AIM OF THE TASK: Return the count of lines in the following records that include "Solar", and nothing more.

RECORDS PROVIDED:

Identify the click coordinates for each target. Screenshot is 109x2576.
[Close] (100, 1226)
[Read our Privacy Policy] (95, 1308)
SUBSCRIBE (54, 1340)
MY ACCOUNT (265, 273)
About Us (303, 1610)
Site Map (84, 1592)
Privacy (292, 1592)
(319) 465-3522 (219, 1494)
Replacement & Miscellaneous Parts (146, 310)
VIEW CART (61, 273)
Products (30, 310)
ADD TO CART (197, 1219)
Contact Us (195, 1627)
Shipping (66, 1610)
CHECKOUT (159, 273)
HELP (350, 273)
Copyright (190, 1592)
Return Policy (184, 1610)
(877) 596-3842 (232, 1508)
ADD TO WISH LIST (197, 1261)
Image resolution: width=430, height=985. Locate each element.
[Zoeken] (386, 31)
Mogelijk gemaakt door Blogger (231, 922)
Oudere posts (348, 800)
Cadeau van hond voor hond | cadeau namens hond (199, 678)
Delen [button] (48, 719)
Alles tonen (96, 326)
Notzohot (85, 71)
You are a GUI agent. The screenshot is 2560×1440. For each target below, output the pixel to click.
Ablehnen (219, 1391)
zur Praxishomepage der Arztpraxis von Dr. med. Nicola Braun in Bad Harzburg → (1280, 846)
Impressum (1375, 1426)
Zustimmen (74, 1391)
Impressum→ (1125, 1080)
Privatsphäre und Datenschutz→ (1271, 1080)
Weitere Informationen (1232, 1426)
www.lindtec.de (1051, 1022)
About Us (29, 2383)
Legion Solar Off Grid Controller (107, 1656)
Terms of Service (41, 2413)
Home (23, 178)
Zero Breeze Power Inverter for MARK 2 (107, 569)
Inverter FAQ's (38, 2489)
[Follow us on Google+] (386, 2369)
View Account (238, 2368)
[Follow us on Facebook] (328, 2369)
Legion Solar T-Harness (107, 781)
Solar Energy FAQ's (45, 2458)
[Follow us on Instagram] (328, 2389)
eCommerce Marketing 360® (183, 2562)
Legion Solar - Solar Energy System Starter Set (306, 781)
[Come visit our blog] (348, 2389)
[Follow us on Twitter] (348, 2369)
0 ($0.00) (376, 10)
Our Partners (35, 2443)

ANSWER SECTION: 4